Sejak tahun 2018, pemerintah telah berhasil menerbitkan Green Sukuk di pasar global dengan total mencapai US$6 miliar. Sedangkan di pasar domestik, pemerintah menerbitkan Green Sukuk ritel pertama di dunia pada November 2019 dan dijual secara daring kepada investor individu, dengan total penerbitan sampai dengan 2023 mencapai Rp25,2 triliun.
“Pemerintah juga menerbitkan Green Sukuk melalui lelang dengan seri PBSG001 sejak 2022 dengan total sampai dengan saat ini mencapai Rp20,4 triliun,” ujarnya.

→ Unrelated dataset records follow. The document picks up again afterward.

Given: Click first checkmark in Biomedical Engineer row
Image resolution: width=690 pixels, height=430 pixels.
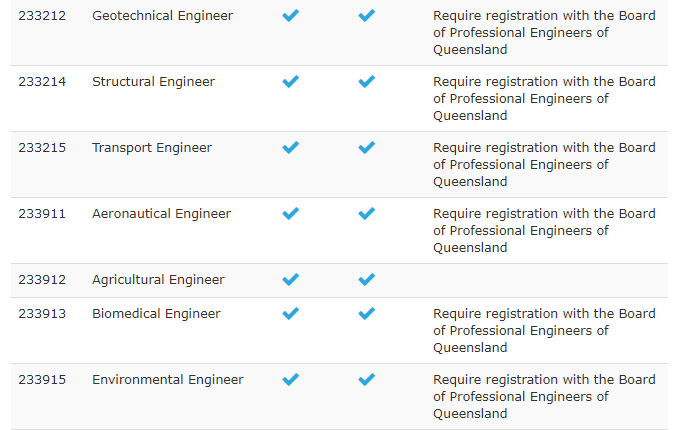Looking at the screenshot, I should coord(291,314).
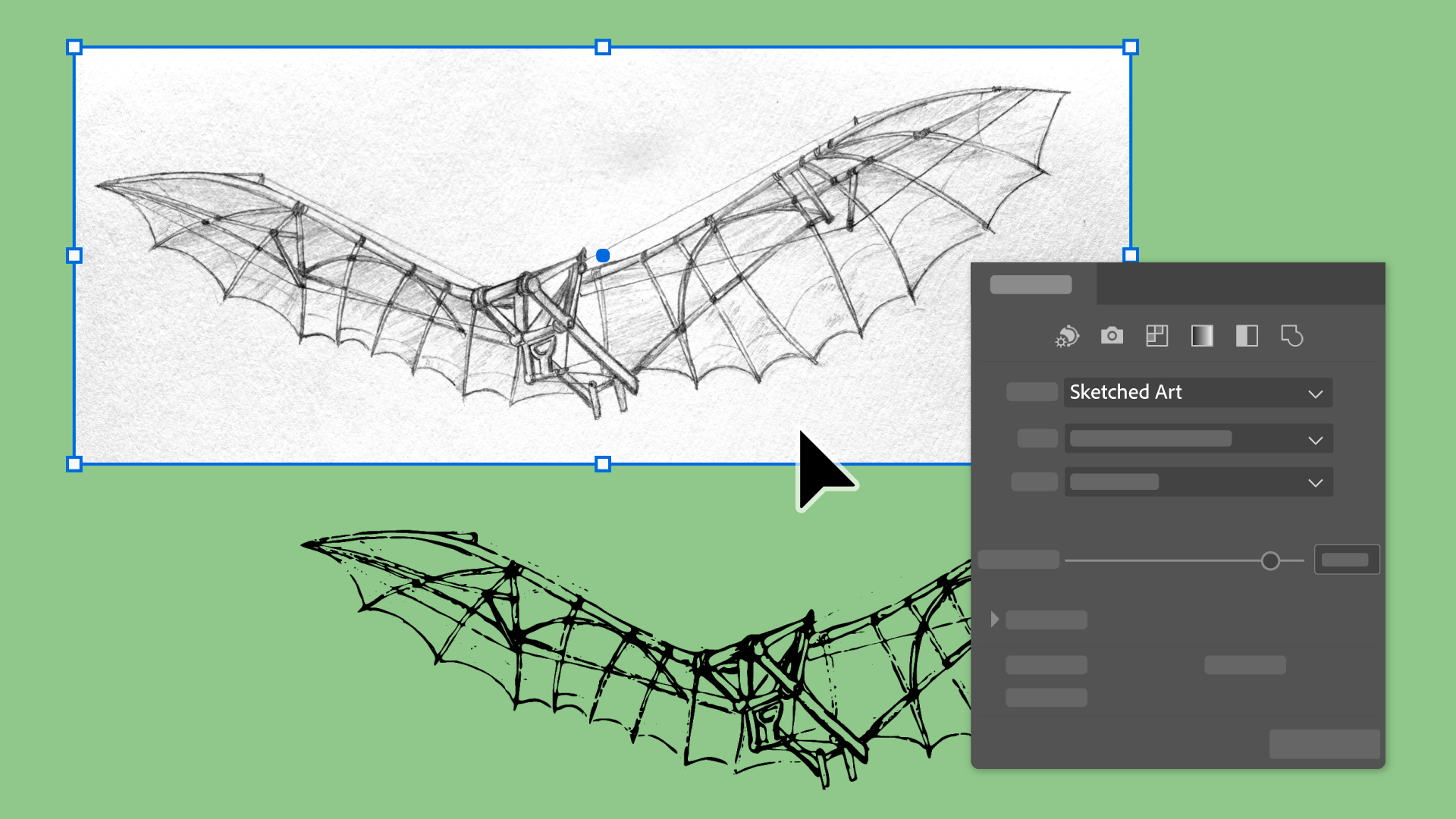Expand the disclosure triangle in the panel
This screenshot has height=819, width=1456.
coord(994,620)
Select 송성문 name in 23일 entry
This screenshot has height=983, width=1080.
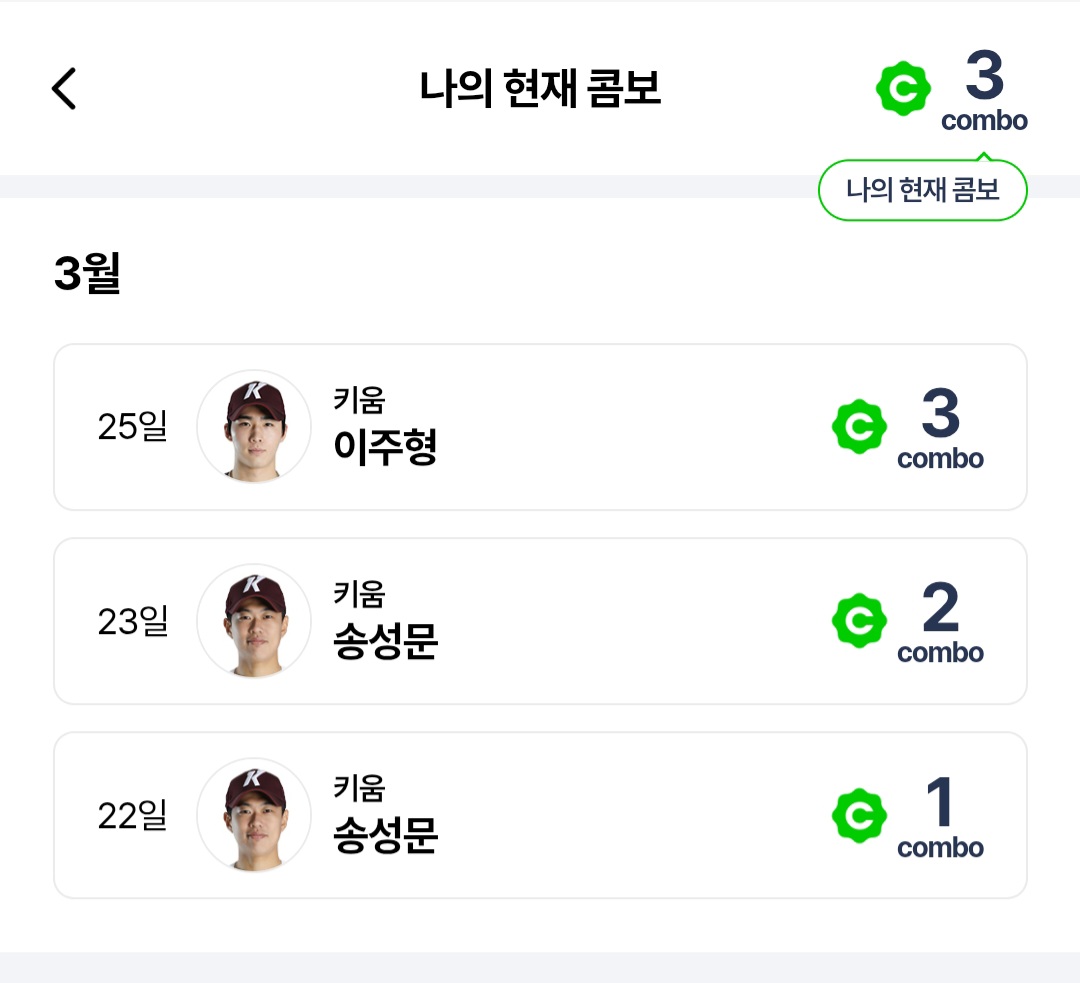coord(385,642)
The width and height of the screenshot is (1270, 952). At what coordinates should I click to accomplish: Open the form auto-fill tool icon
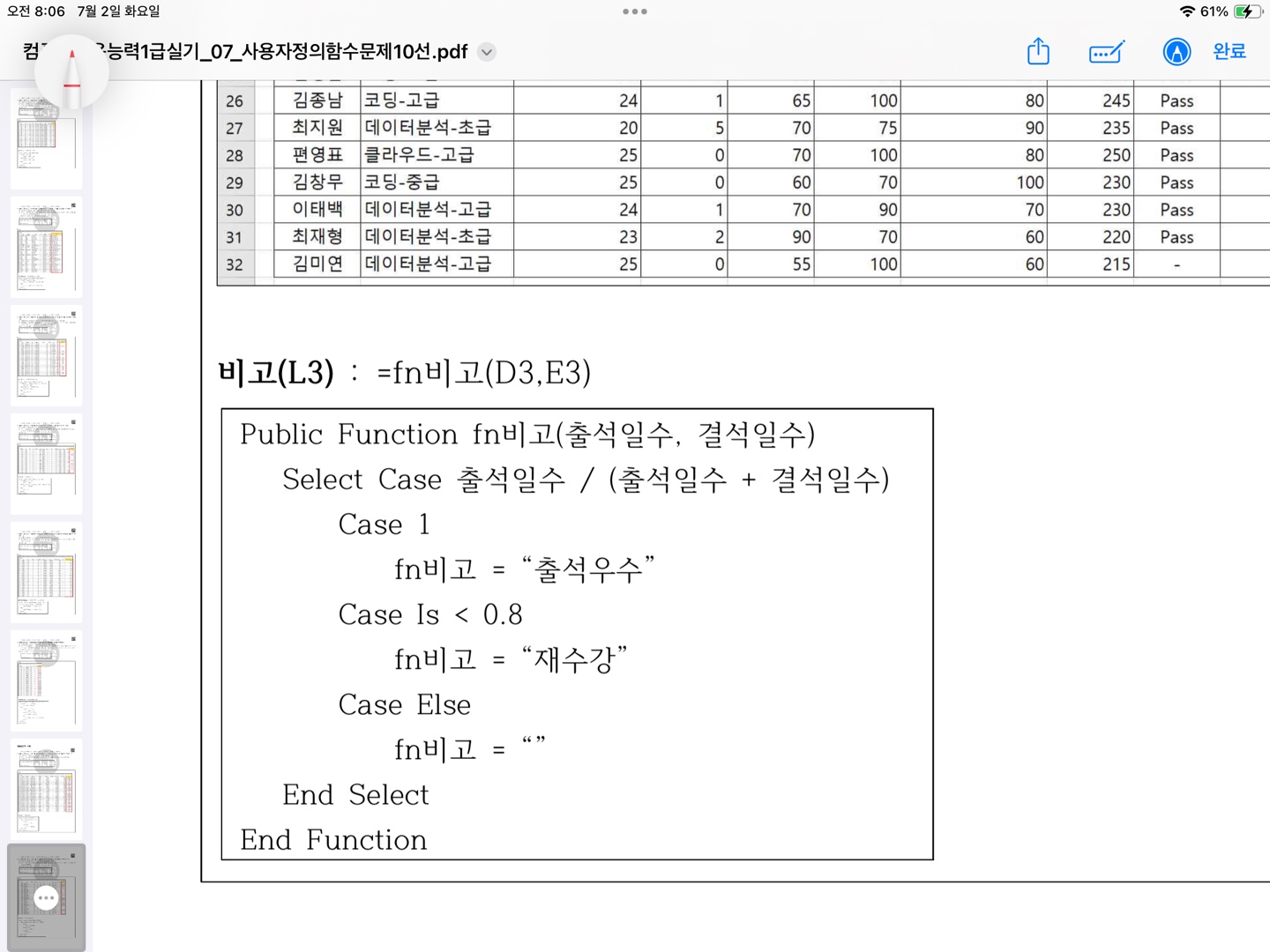1106,52
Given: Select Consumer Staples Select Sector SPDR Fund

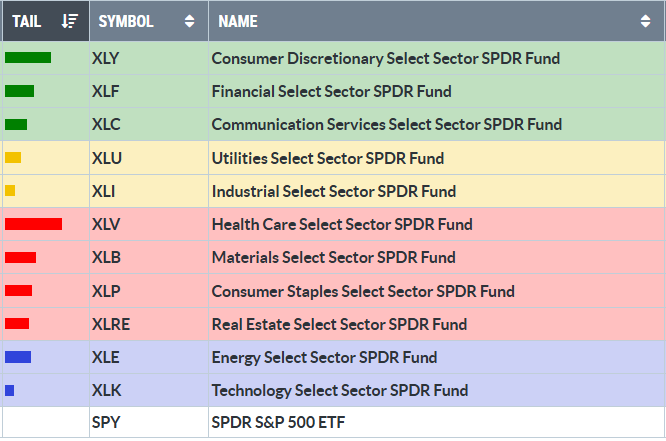Looking at the screenshot, I should pyautogui.click(x=363, y=291).
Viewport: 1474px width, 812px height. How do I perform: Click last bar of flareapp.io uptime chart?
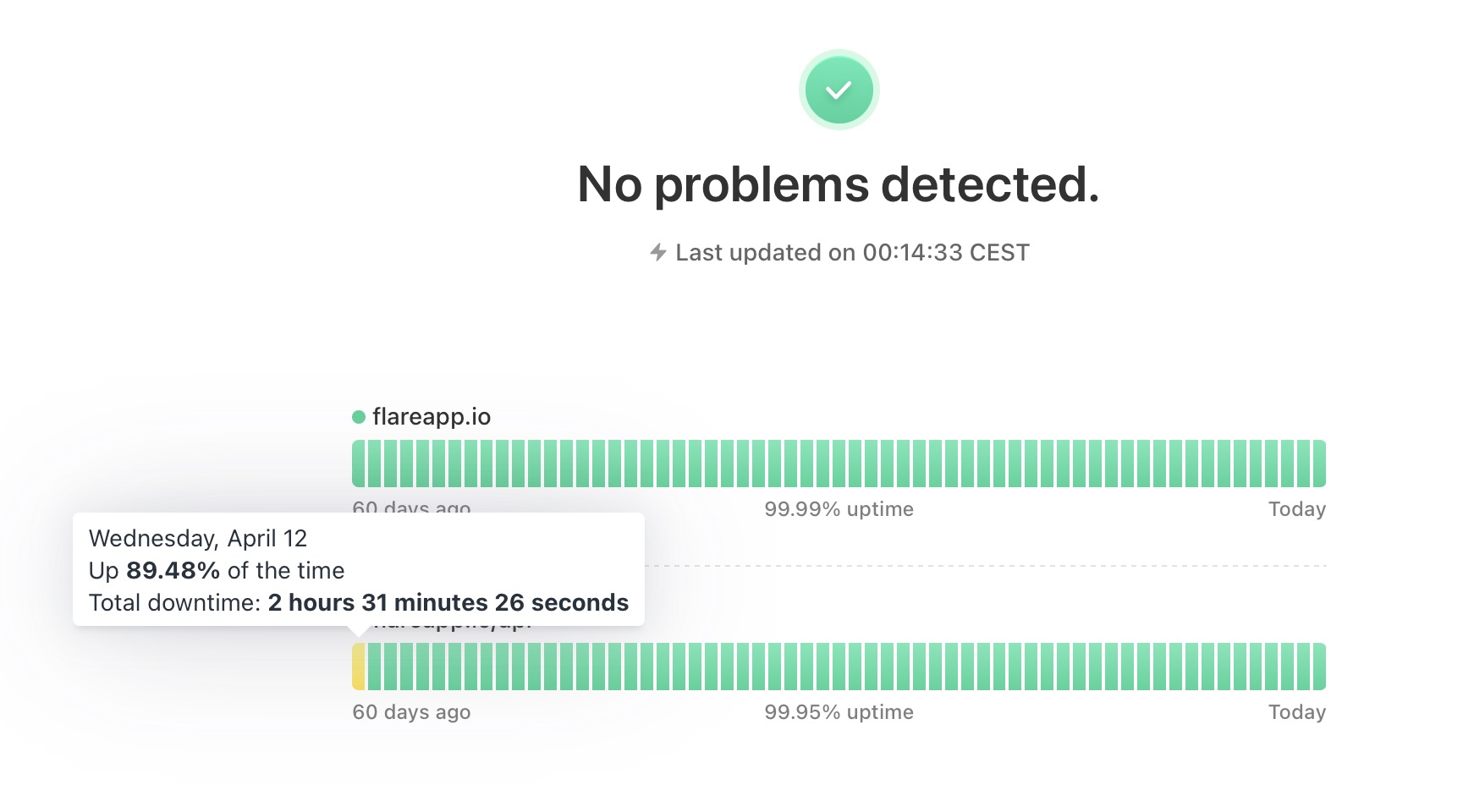pos(1319,464)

Dwi mengungkapkan, masih banyak tantangan dari penerbitan pembiayaan tematik seperti Green Sukuk ini. Salah satunya, masih minimnya kesadaran masyarakat akan produk keuangan baru dan inovatif seperti ini.
“Untuk itu, penerbitkan Green Sukuk ini membutuhkan framework atau kerangka kerja yang jelas. Juga perlu koordinasi yang kuat antarkementerian dan lembaga, dan insentif yang kompetitif agar semakin banyak masyarakat yang tertarik,” katanya.
Dwi menyampaikan, Kemenkeu akan terus meningkatan edukasi tentang Green Sukuk sebagai instumen pendanaan hijau kepada masyarakat. Upaya ini agar masyarakat memhami bahwa Green Sukuk sebagai alat yang efektif dalam mendorong investasi yang berkelanjutan dan membantu mencapai tujuan pembangunan berkelanjutan di Indonesia.
“Harapannya, masyarakat dapat ikut berkontribusi melawan perubahan iklim. Masyarakat mempunyai rasa kepemilikan dan tanggung jawab bersama terhadap lingkungan dan proyek-proyek hijau,” katanya.